If the mesmerizing person of either sex capable at the same time of a good-natured enthusiasm (even its degeneration into bigotry, fanaticism, mysticism or philanthropic dreaming) will be empowered all the more with this philanthropic self-sacrificing performance to direct exclusively the power of his commanding good will to the recipient requiring his help and at the same time to concentrate these, he may at times perform apparent miracles.

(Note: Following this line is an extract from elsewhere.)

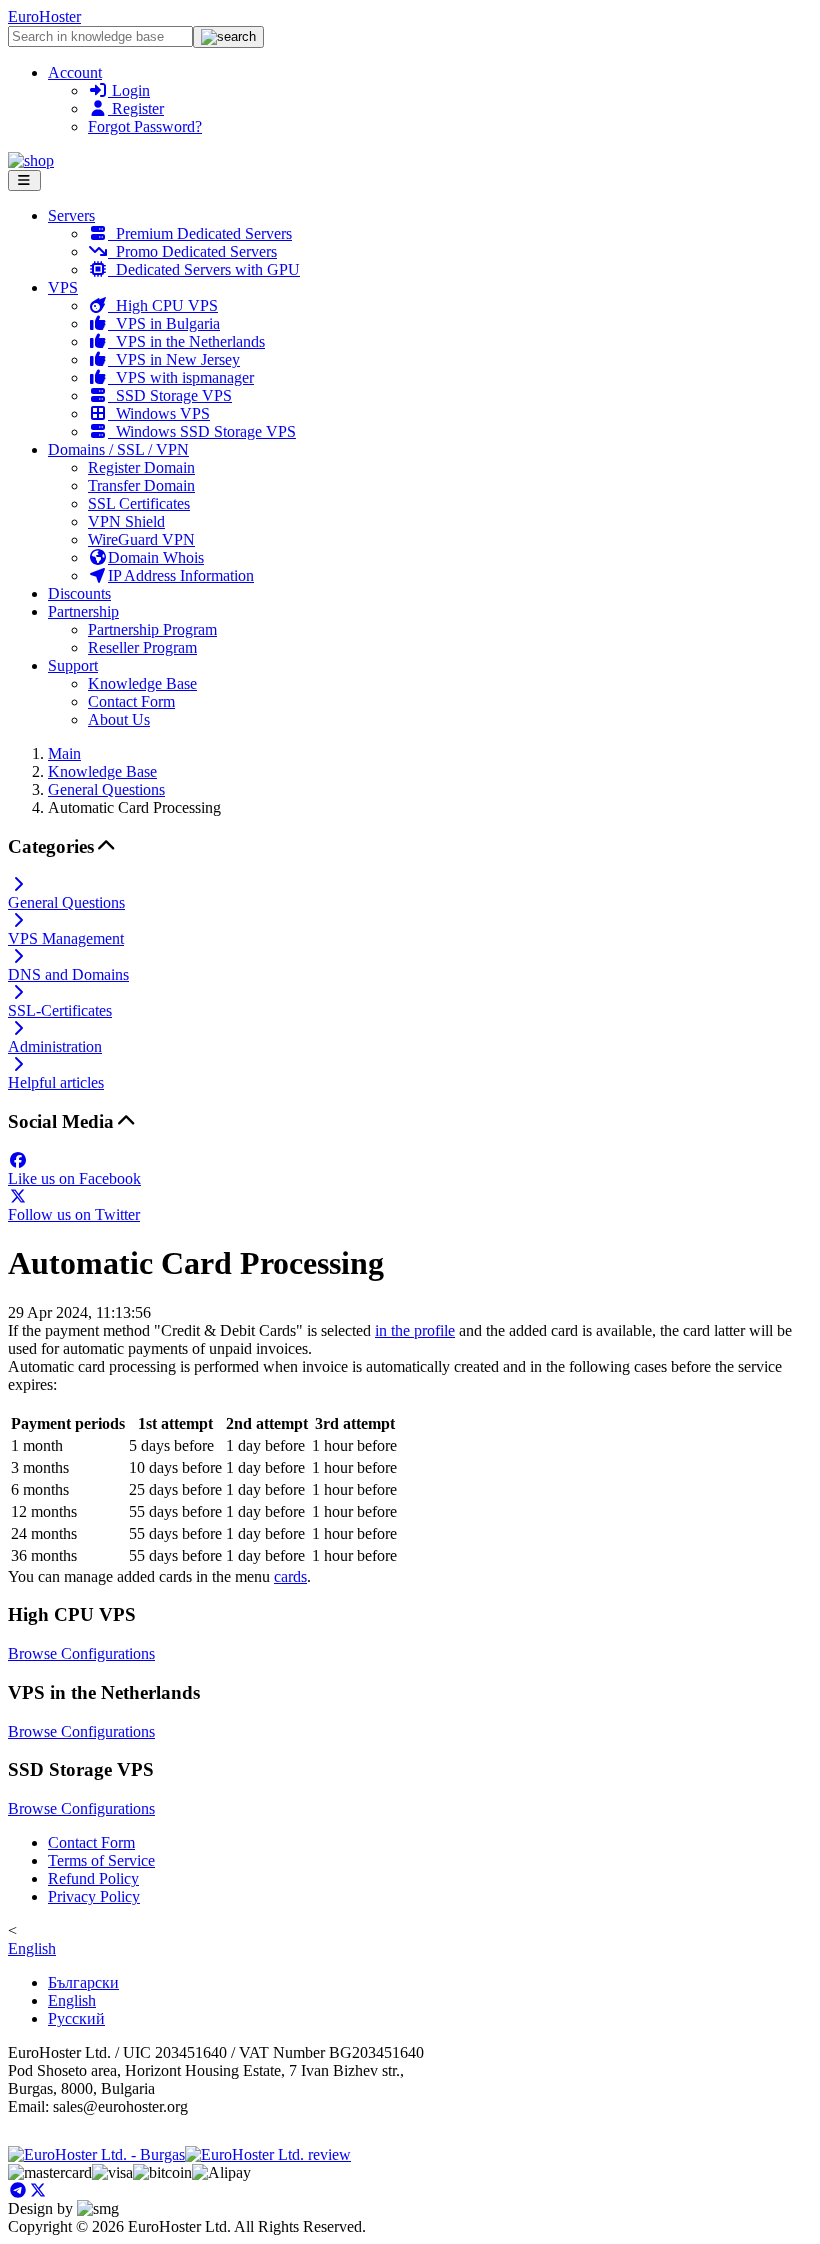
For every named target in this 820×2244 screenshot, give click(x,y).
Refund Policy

1 Especially of one of such persons, of whom there are not many, who, along with great kindness of disposition and perfect bodily powers, possesses but a very moderate desire for sexual intercourse, which it would give him very little trouble wholly to suppress, in whom, consequently, all the fine vital spirits that would otherwise be employed in the production of the semen, are ready to be communicated to others, by touching them and powerfully exerting the will. Some powerful mesmerisers, with whom I have become aquatinted, had all this peculiar character.